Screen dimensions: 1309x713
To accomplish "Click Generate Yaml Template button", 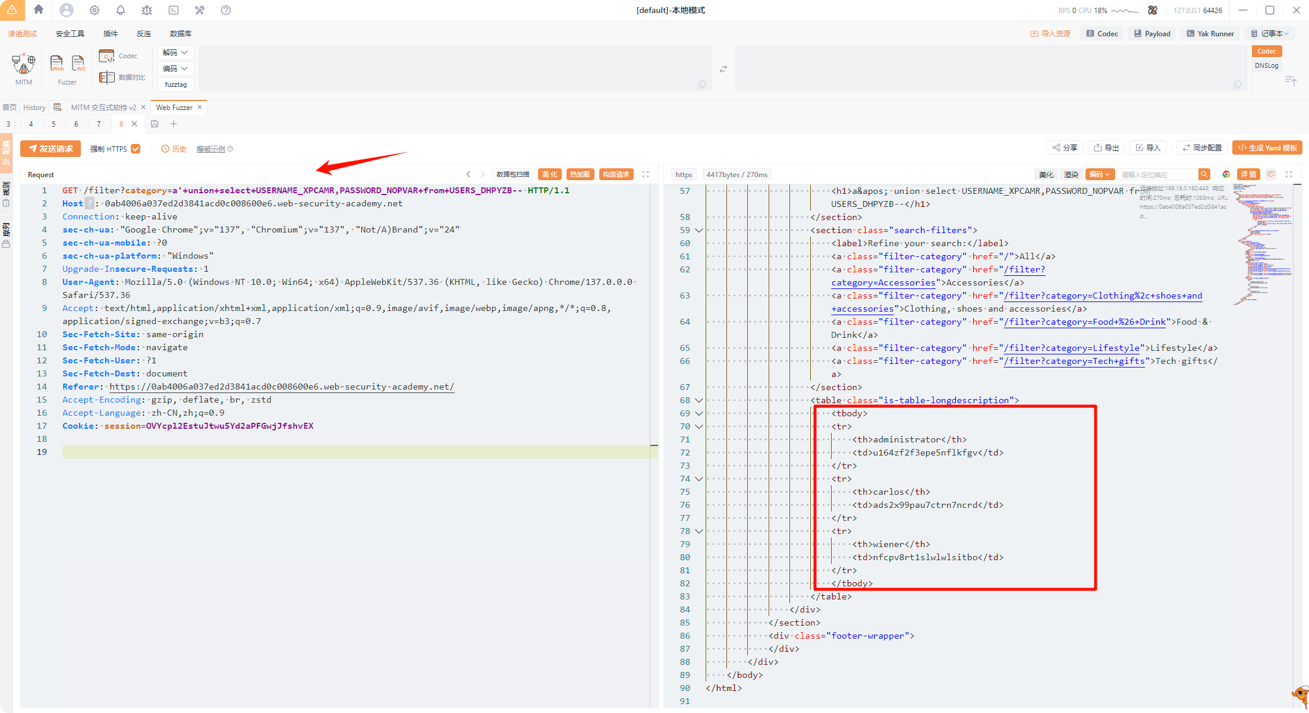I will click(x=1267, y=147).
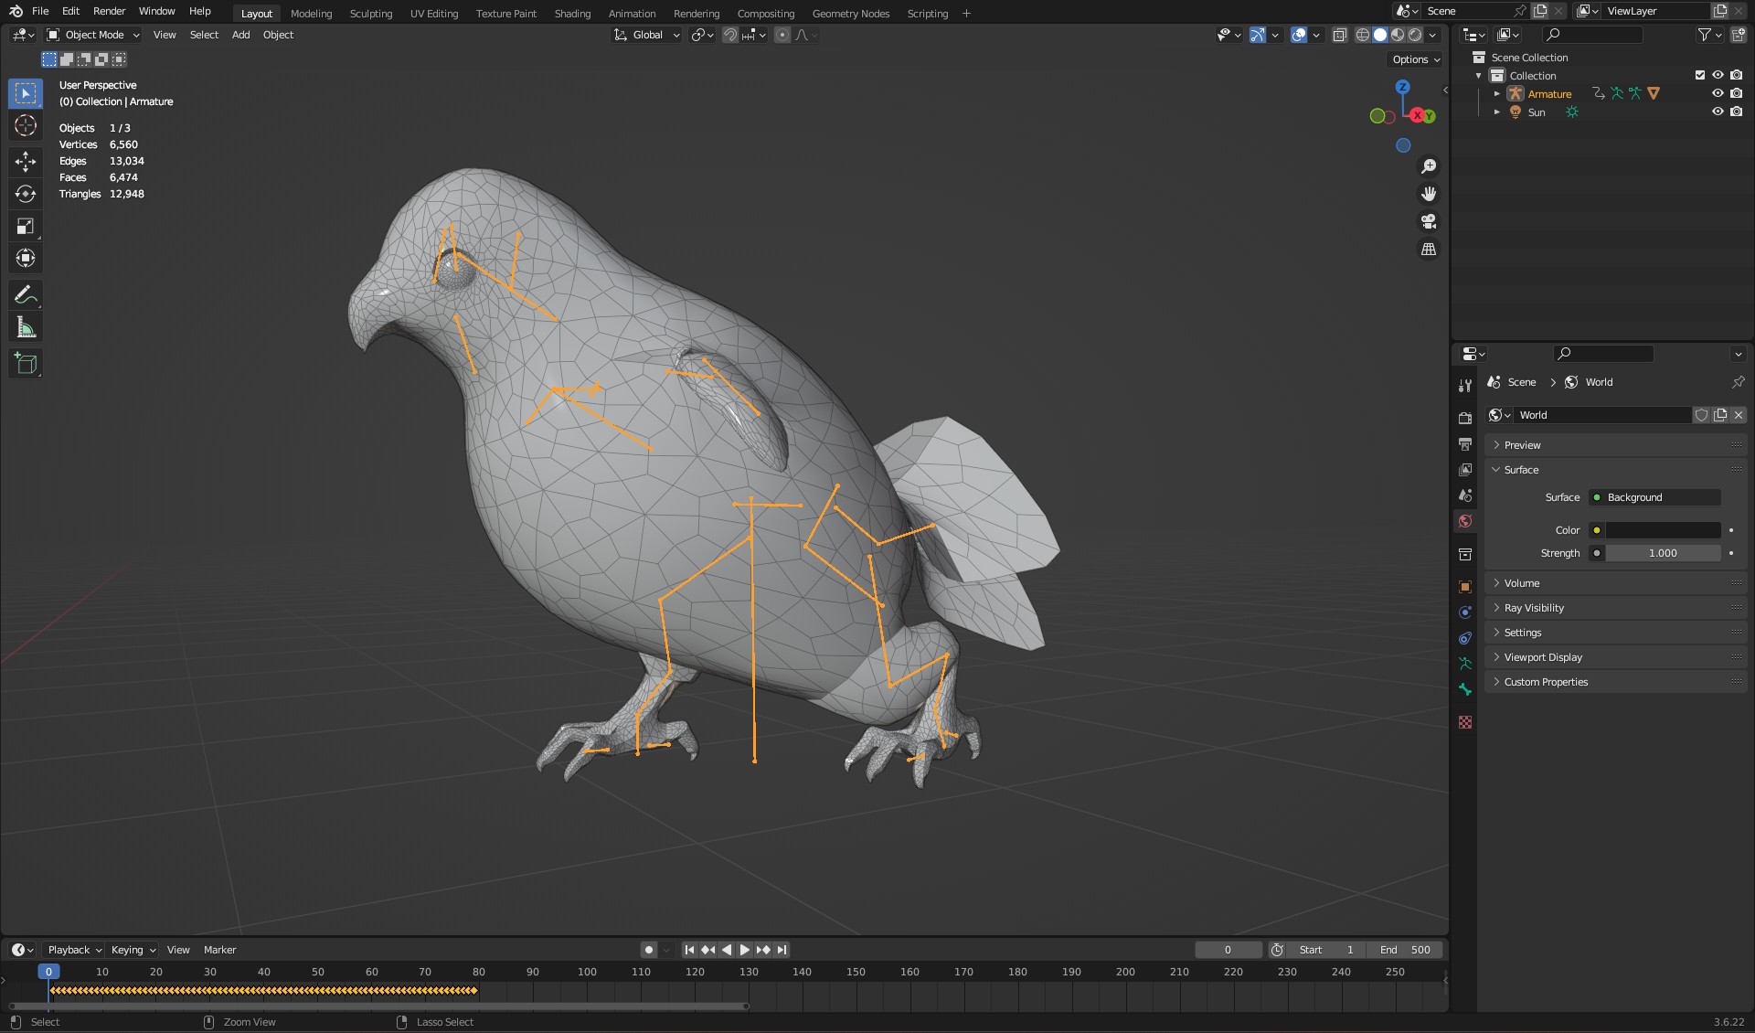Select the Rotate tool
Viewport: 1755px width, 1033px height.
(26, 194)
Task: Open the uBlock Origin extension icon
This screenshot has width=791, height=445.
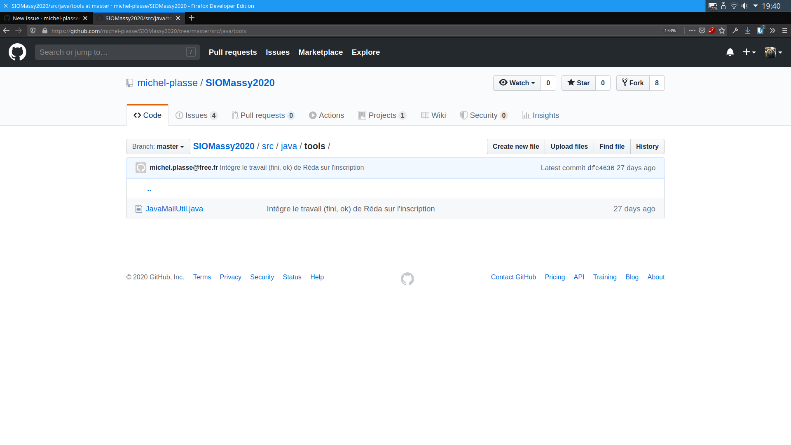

——

_Your instructions_
Give back exactly the lines from the one containing "Task: Open the uBlock Origin extension icon" through the last line above, both included, and none of the pictures.

_Answer space_
Task: Open the uBlock Origin extension icon
This screenshot has width=791, height=445.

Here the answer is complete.